Le visionnement de vidéos par Internet est maintenant une pratique largement répandue. Un peu plus de huit Canadiens sur dix, qu’ils soient francophones ou anglophones, en consomment au moins une fois par mois. Sur une base hebdomadaire, l’écoute de la télévision de manière classique a régressé de 3 heures depuis 2013, alors que celle par Internet a gagné presque 2 heures. Les Canadiens de 18 ans et plus regardent la télévision en mode traditionnel pendant 26,3 heures par semaine, comparativement à 3,8 heures sur le Net3. Seize pour cent des Canadiens n’en consomment qu’en ligne : 18 % chez les anglophones et 10 % chez les francophones. Sans surprise, la consultation exclusivement en ligne est considérablement plus répandue parmi les 18-34 ans où elle est adoptée par 31 % des Canadiens. À l’inverse, elle ne touche que 9 % des 50-64 ans.

L’écoute d’une production vidéo en ligne rejoint plus de 80 % de chacun des deux groupes linguistiques. Le visionnement de films et l’écoute de nouvelles sont des pratiques moins courantes : chez les francophones, ils ne concernent que 41 % de la population dans le premier cas, et 37 % dans le second. Dans les deux situations, les écarts entre les communautés sont plus marqués. Il en va de même au regard de la fréquentation de Netflix. La barrière de la langue de même que l’attachement des francophones aux histoires et vedettes d’ici protègent partiellement nos diffuseurs.
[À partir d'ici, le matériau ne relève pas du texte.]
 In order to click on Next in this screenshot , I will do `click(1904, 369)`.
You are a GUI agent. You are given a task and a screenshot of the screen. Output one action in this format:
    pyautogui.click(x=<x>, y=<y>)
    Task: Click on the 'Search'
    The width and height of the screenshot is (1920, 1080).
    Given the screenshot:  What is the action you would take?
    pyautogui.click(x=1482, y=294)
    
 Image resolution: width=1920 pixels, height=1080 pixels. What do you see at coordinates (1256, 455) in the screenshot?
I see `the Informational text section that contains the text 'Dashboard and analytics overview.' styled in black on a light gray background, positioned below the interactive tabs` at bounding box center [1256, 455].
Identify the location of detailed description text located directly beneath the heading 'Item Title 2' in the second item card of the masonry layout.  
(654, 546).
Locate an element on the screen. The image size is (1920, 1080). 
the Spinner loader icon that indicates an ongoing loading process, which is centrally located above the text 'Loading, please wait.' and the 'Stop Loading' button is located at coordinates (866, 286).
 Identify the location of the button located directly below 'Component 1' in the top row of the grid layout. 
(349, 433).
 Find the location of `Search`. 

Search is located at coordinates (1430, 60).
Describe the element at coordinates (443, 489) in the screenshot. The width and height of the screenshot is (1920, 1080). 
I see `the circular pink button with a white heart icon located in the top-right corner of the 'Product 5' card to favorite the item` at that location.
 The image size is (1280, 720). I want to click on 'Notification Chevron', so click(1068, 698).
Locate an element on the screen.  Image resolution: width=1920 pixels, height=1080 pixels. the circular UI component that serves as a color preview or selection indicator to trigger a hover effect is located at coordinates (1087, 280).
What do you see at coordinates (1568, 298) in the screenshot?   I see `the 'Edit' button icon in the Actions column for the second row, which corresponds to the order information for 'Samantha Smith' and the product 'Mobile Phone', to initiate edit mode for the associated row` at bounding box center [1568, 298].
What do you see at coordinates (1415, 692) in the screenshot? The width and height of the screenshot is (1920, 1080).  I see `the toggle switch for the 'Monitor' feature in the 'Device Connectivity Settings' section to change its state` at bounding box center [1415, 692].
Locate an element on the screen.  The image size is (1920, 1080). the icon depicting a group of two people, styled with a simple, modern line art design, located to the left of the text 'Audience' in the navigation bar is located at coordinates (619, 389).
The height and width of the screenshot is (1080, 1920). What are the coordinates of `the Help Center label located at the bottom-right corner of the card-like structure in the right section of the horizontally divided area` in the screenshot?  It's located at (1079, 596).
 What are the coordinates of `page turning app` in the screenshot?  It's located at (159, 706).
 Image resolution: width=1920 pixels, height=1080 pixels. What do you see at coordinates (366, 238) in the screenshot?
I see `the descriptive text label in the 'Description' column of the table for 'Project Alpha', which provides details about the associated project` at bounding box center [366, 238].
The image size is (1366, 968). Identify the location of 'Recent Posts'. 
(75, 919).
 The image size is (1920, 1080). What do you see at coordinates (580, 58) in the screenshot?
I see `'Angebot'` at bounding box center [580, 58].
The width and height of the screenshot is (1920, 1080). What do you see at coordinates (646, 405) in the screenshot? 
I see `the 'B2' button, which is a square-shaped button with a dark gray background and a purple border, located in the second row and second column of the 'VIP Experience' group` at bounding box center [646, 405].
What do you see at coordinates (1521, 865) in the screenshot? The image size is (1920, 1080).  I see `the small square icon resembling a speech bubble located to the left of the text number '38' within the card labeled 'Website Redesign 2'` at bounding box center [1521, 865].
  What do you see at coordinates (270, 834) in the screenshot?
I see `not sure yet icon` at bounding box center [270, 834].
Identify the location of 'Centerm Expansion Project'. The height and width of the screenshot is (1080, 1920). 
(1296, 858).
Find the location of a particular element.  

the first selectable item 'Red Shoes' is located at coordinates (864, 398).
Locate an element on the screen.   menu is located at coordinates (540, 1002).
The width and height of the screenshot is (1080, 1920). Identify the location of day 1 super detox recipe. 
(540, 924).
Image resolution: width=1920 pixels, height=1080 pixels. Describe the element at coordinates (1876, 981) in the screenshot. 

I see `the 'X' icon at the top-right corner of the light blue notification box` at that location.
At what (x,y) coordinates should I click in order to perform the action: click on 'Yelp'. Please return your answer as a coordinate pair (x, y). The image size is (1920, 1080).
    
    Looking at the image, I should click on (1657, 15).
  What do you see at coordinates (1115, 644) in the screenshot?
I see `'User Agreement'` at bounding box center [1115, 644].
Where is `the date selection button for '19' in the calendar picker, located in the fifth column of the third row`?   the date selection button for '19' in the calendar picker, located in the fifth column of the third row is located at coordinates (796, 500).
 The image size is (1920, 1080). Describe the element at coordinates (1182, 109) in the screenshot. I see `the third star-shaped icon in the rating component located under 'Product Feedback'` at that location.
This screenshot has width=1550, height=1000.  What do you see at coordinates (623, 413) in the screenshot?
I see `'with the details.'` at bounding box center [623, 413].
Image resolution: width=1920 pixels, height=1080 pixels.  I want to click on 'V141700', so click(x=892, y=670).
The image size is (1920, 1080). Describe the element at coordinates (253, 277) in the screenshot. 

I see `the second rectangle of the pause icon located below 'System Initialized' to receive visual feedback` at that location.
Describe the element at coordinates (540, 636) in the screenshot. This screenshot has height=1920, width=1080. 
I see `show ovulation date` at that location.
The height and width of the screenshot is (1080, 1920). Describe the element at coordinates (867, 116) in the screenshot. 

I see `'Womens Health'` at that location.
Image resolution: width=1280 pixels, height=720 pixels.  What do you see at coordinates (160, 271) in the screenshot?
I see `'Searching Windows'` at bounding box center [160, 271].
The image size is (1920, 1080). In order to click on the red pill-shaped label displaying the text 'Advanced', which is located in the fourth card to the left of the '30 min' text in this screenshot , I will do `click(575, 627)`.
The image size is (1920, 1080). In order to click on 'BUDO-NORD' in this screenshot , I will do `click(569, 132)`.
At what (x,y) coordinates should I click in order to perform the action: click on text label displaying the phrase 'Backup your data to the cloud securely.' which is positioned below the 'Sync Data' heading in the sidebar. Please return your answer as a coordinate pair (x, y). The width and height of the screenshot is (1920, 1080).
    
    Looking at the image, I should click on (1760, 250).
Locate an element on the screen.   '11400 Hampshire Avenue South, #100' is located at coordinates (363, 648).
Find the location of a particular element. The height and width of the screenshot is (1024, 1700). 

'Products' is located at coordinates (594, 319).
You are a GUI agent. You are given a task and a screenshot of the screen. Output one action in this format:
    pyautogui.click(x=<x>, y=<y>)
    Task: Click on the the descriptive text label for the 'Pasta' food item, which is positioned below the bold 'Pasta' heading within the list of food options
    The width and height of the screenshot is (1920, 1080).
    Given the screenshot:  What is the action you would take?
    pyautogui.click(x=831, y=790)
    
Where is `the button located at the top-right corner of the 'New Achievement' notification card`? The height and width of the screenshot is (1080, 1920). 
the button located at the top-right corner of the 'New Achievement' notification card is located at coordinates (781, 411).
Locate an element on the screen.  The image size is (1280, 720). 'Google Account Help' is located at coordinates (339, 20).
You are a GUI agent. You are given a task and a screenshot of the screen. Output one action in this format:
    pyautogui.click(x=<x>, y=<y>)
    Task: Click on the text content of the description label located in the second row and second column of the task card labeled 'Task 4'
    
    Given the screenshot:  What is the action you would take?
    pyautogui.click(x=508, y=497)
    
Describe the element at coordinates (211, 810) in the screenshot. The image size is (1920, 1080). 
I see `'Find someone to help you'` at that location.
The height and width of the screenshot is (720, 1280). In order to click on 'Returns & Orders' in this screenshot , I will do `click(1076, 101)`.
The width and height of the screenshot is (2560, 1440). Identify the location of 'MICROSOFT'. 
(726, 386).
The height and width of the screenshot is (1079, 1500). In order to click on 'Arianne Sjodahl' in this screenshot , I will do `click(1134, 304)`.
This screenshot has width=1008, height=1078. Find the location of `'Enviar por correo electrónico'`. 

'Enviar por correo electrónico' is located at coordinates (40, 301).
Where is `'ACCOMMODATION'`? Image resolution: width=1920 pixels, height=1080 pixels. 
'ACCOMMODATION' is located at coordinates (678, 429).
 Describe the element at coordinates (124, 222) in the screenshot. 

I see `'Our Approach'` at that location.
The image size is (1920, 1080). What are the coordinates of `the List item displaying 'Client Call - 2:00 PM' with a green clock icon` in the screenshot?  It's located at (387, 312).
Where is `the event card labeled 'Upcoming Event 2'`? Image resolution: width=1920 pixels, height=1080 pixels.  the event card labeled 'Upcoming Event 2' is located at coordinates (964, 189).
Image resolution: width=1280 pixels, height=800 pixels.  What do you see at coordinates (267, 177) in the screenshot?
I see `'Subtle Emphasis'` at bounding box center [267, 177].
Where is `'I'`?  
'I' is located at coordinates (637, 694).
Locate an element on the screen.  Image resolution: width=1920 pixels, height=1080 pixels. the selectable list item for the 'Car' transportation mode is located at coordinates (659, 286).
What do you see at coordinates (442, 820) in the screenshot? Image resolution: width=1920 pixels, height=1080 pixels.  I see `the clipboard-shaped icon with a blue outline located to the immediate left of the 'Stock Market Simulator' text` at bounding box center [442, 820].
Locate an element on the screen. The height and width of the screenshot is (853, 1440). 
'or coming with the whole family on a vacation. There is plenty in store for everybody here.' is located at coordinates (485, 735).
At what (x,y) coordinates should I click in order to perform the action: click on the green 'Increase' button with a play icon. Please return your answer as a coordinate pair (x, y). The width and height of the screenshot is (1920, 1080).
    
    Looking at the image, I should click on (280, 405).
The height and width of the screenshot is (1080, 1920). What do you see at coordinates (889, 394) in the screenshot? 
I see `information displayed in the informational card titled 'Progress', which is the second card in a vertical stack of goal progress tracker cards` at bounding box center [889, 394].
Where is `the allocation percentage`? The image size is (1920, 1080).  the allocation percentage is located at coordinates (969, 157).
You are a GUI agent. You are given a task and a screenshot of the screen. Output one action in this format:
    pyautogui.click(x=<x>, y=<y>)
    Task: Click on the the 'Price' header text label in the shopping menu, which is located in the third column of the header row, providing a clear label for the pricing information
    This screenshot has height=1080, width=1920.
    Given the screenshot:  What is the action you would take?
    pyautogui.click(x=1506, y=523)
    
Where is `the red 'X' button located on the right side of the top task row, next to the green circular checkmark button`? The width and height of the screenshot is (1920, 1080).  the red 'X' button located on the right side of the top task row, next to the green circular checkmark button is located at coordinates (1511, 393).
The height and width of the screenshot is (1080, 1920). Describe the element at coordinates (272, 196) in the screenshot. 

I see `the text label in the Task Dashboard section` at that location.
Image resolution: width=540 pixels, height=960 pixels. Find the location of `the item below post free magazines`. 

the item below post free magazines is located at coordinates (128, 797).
3. Pourcentage des Canadiens qui ont visionné des vidéos en ligne au cours du dernier mois, par langue, en 2019

Source : Données de l’Observatoire des technologies médias rapportées par le CRTC dans le Rapport de surveillance des communications 2020.

En 2020, 70 % des foyers québécois sont abonnés à un service de vidéo sur demande (VSD) en ligne. Il s’agit d’un gain de 13 points de pourcentage par rapport à 2019 et de 30 points depuis 2016. La proportion dépasse la barre des 90 % chez les 18-34 ans.

4. Proportion de foyers québécois abonnés à un service de vidéo sur demande en ligne

Source : ATN, Portrait numérique des foyers québécois, NETendances 2020.

Netflix domine ce marché, suivi par Amazon Prime Video, le Club illico et Disney+. Le premier rejoint un peu plus de la moitié des foyers pendant que les trois autres se situent entre 14 et 19 %.

5. Proportion de foyers québécois abonnés à des services de vidéo sur demande en ligne en 2020

Source : ATN, Portrait numérique des foyers québécois, NETendances 2020.

Les trois services américains que sont Netflix, Amazon Prime Video et Disney+ dépassent largement les services canadiens chez les 25-34 ans. Le premier pénètre dans 80 % de ces jeunes foyers, Amazon dans le tiers et Disney+ dans plus du quart. Les trois services canadiens pointent autour de 10 %.

6. Proportion de foyers québécois abonnés à un service de vidéo sur demande en ligne chez les 25-34 ans en 2020

Source : ATN, Portrait numérique des foyers québécois, NETendances 2020.

Mentionnons en terminant que Netflix est plus populaire ailleurs au pays. Ainsi, selon les données de GlobalWebIndex rapportées par le Fonds des médias du Canada, 68 % des Canadiens anglais y sont abonnés4.

Notes

[1] ATN, Portrait numérique des foyers québécois, NETendances 2020.

 [2] Il s’agit pour la majeure partie des redevances incluses dans les frais d’abonnement à un service de distribution.

 [3] Celle-ci y est définie comme « émission entière ou des extraits d’émissions de télévision regardés au moyen d’un ordinateur, d’un téléphone intelligent, d’une tablette ou d’un téléviseur connecté à Internet ». Données provenant de Numeris et de l’Observatoire des technologies médias, CRTC, Rapport de surveillance des communications 2020.

 [4] Fonds des médias du Canada, Rapport annuel sur les tendances dans l’industrie audiovisuelle, Reprendre autrement, février 2021.